(Beginning of Data listing)

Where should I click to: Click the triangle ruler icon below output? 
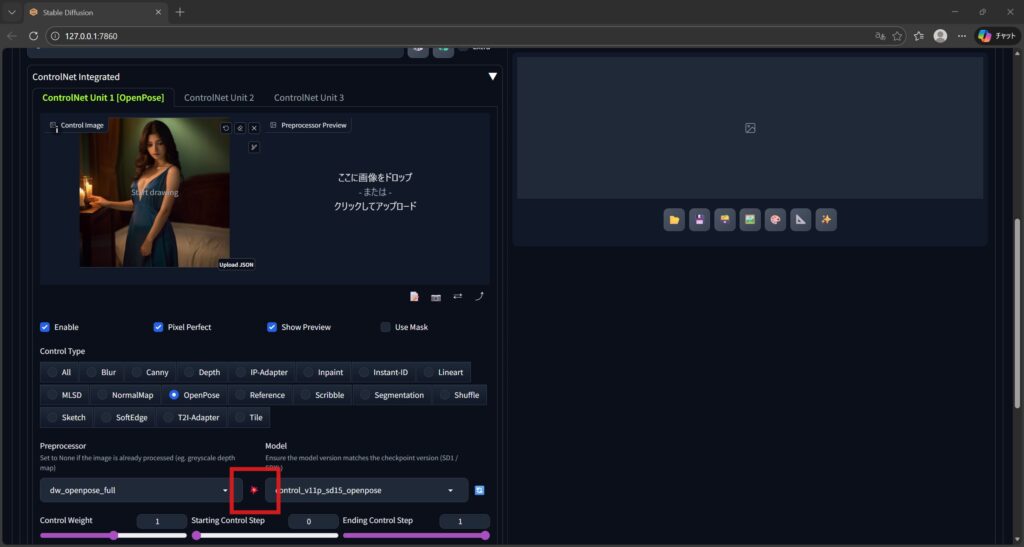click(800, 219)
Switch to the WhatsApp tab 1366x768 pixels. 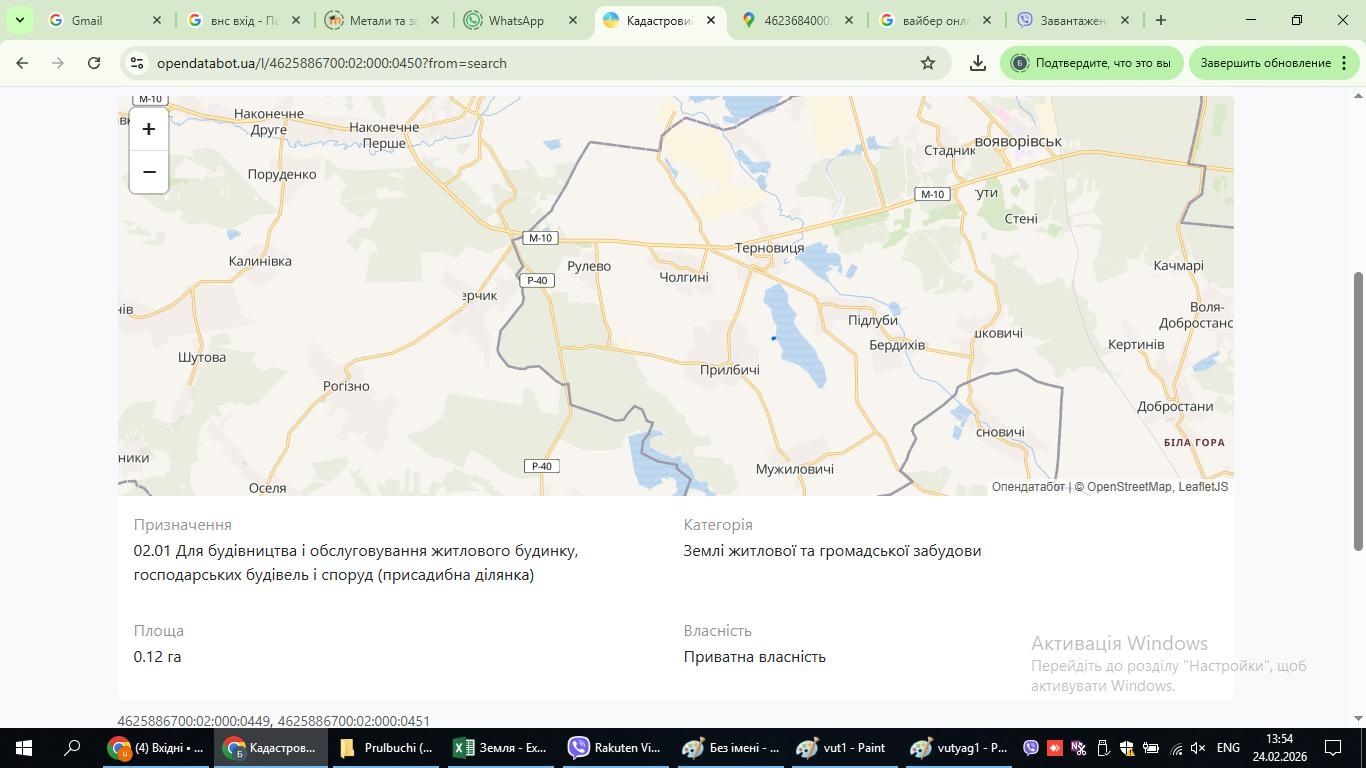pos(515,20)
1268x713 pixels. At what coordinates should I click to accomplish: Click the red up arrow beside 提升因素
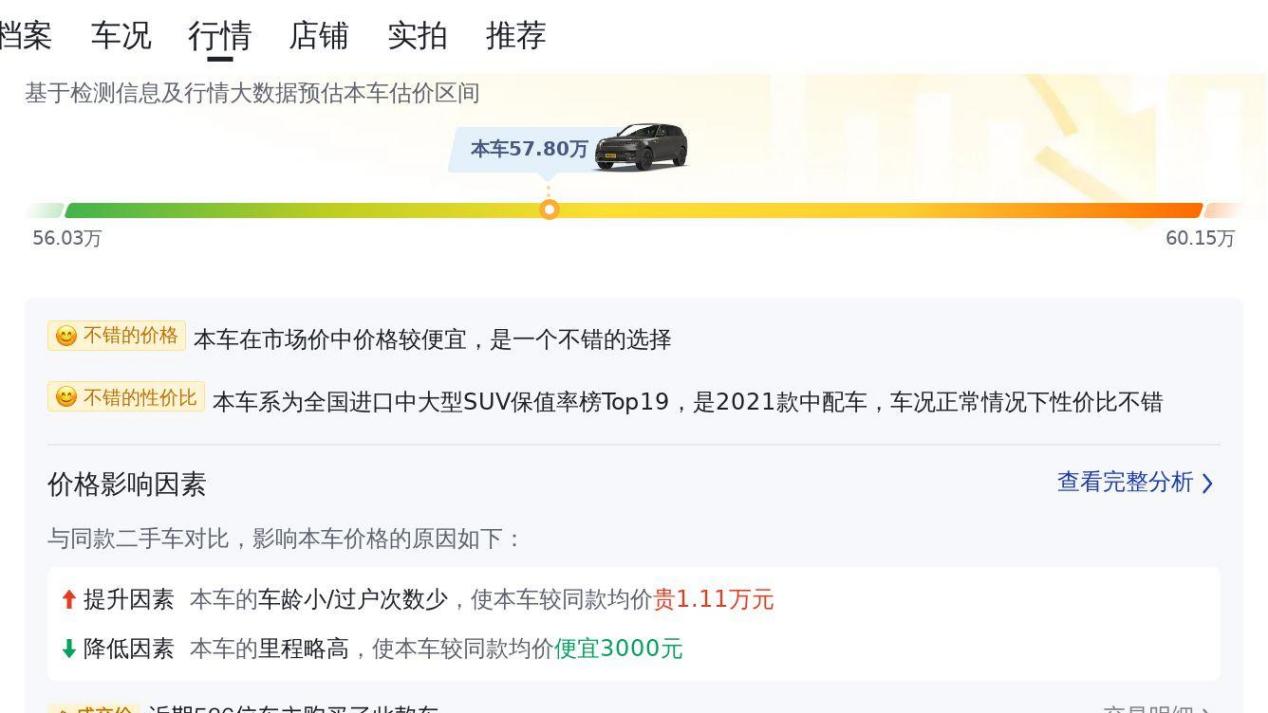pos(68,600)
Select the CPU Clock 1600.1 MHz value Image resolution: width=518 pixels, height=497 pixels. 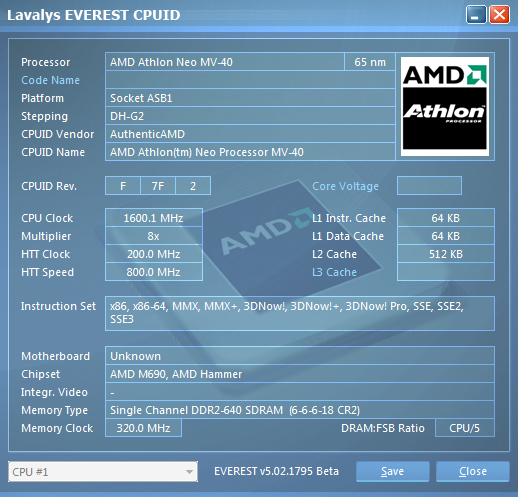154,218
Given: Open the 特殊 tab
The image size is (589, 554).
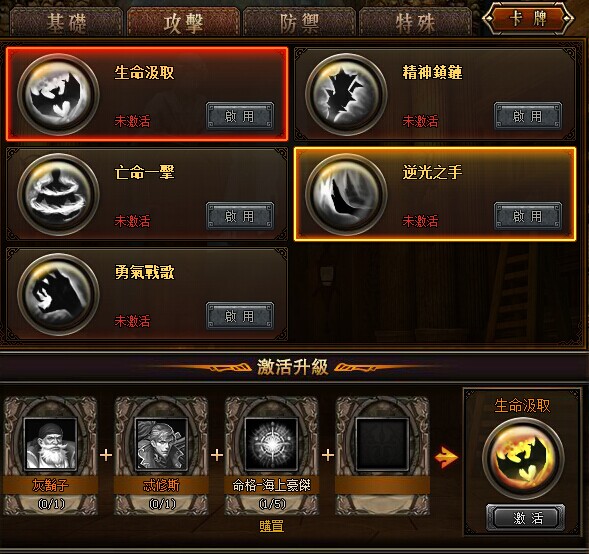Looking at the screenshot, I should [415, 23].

(End of Data listing)
(Beginning of Data listing)

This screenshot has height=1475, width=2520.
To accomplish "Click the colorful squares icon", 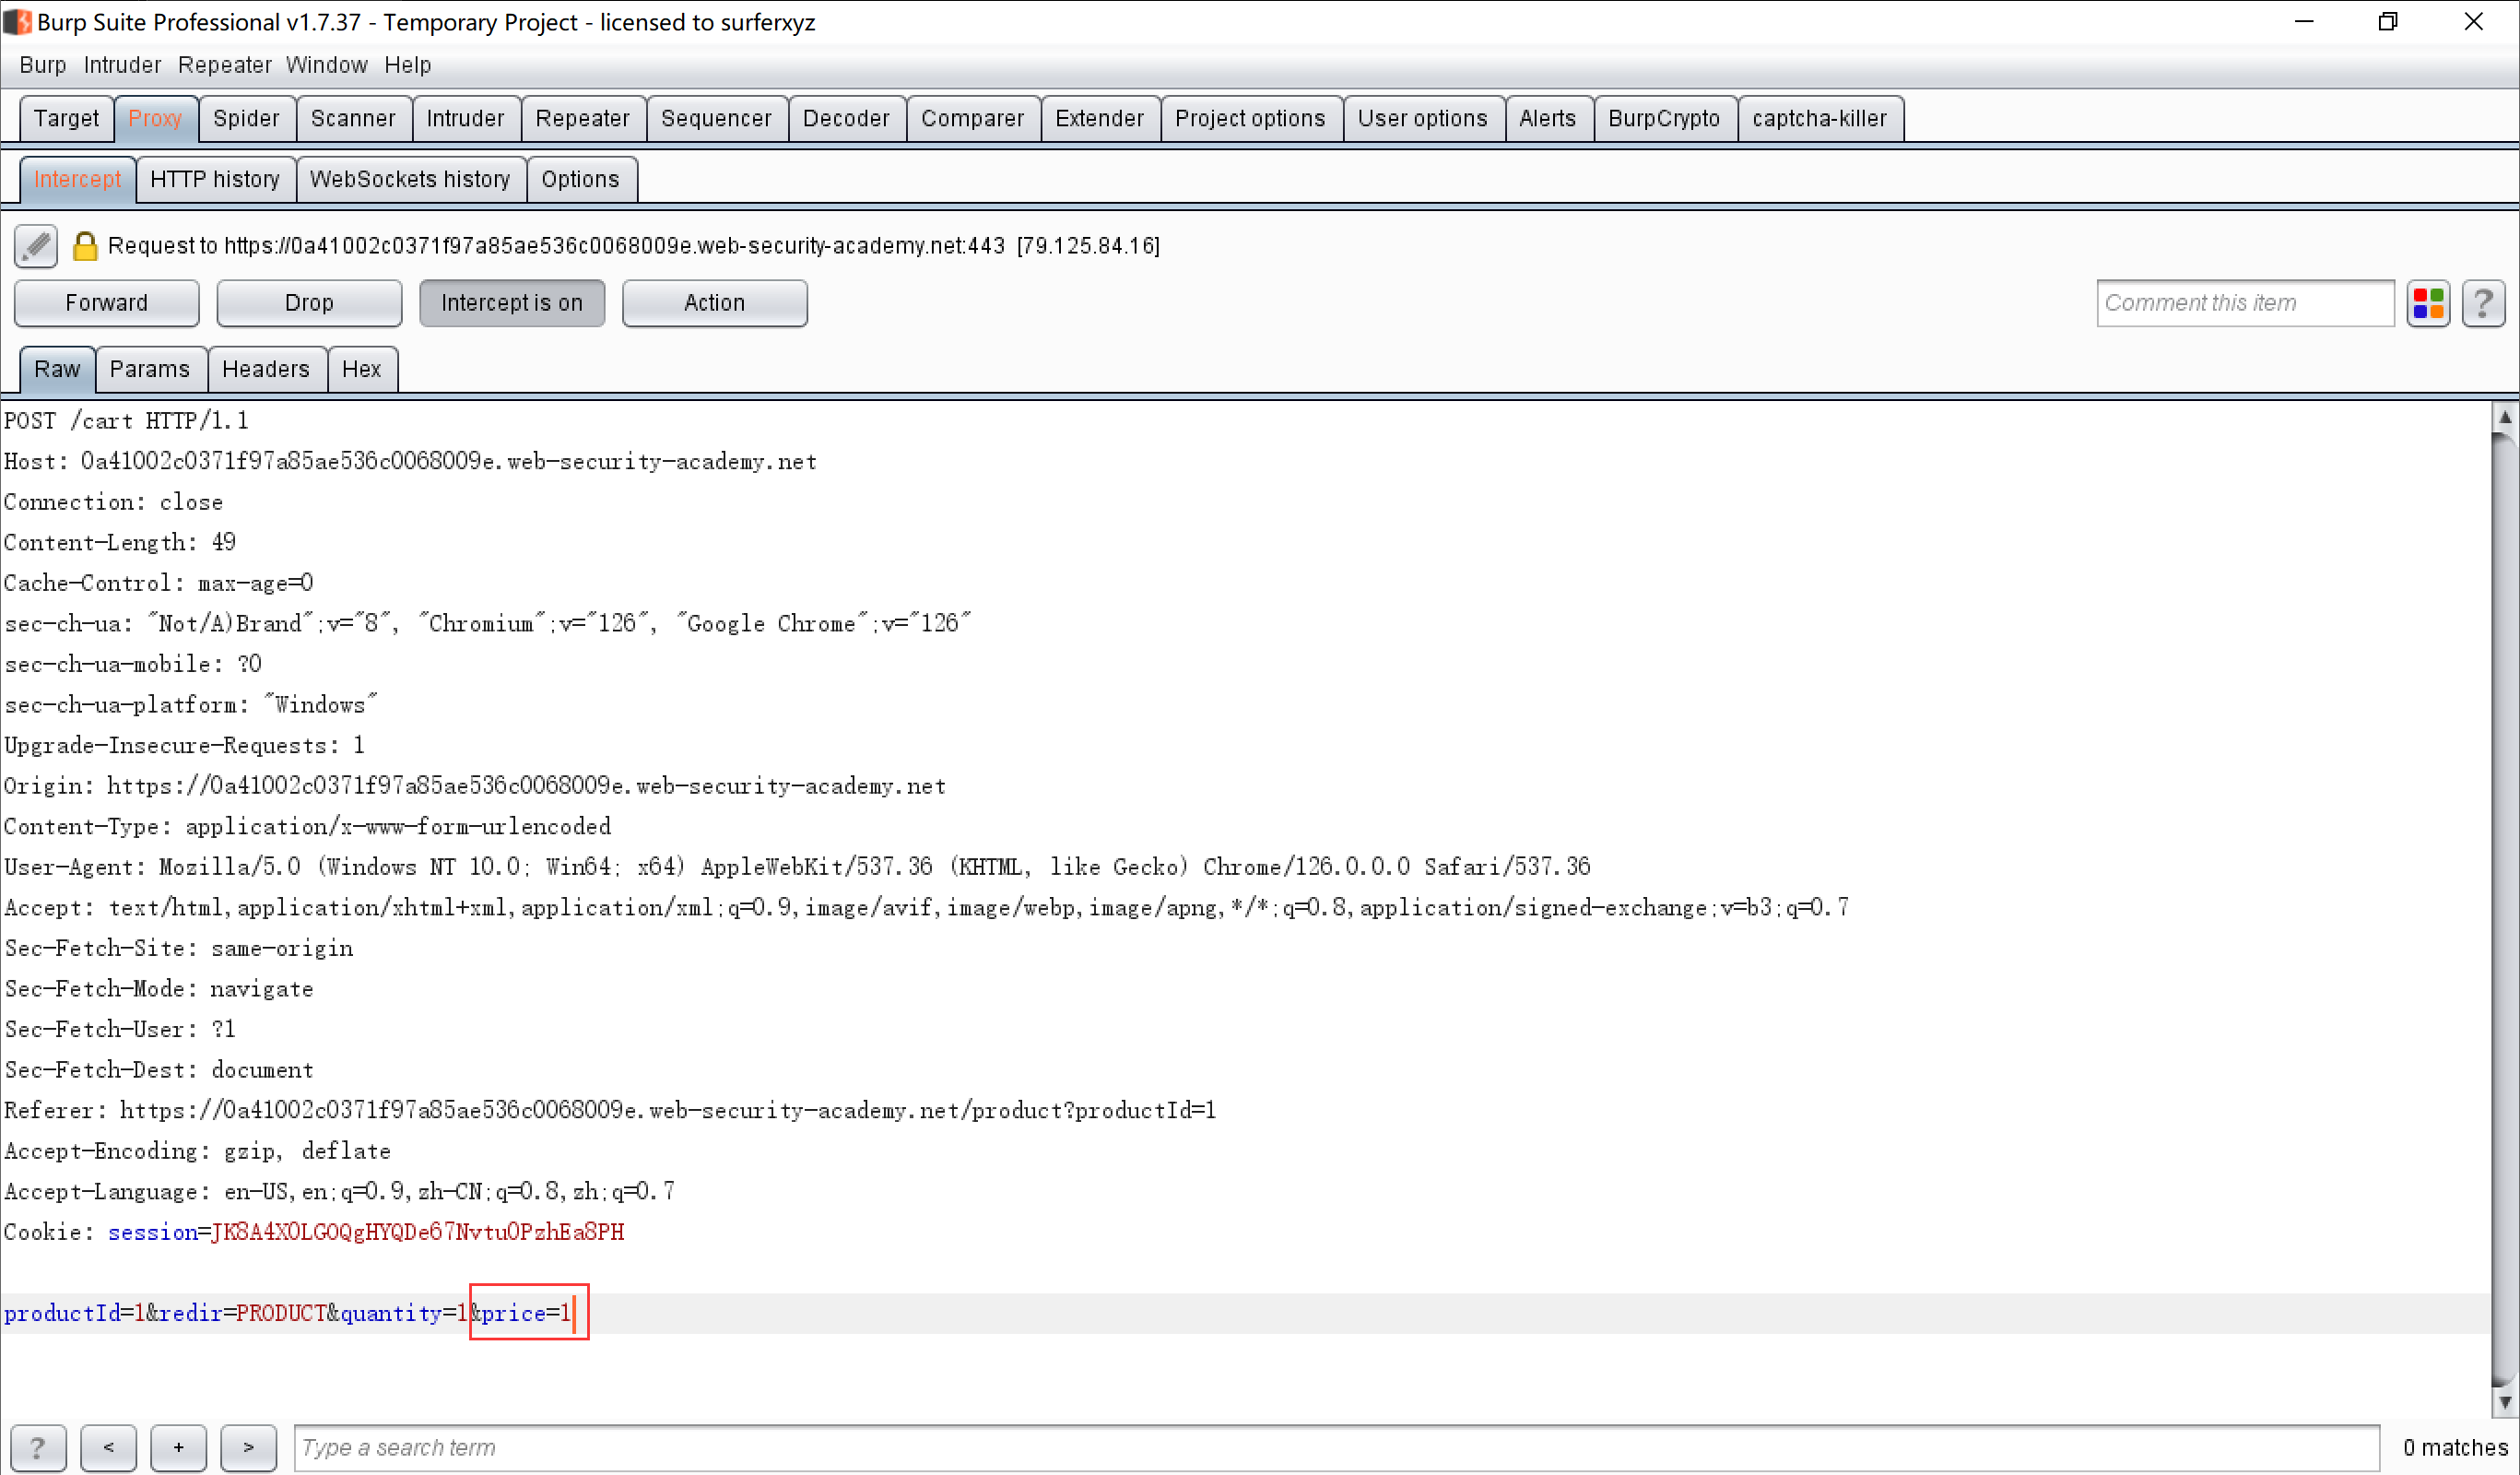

(End of Data listing)
(Beginning of Data listing)

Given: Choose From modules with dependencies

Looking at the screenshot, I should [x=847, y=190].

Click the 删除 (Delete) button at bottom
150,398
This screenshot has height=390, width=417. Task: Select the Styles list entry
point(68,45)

(End of Data listing)

- _Your goal_
Using the entries above, write out exactly the lines from the one with "This screenshot has height=1475, width=2520." through the one with "the colorful squares", ends included. Leave out any pictures.

- _Output_
This screenshot has height=1475, width=2520.
To accomplish "Click the colorful squares icon", 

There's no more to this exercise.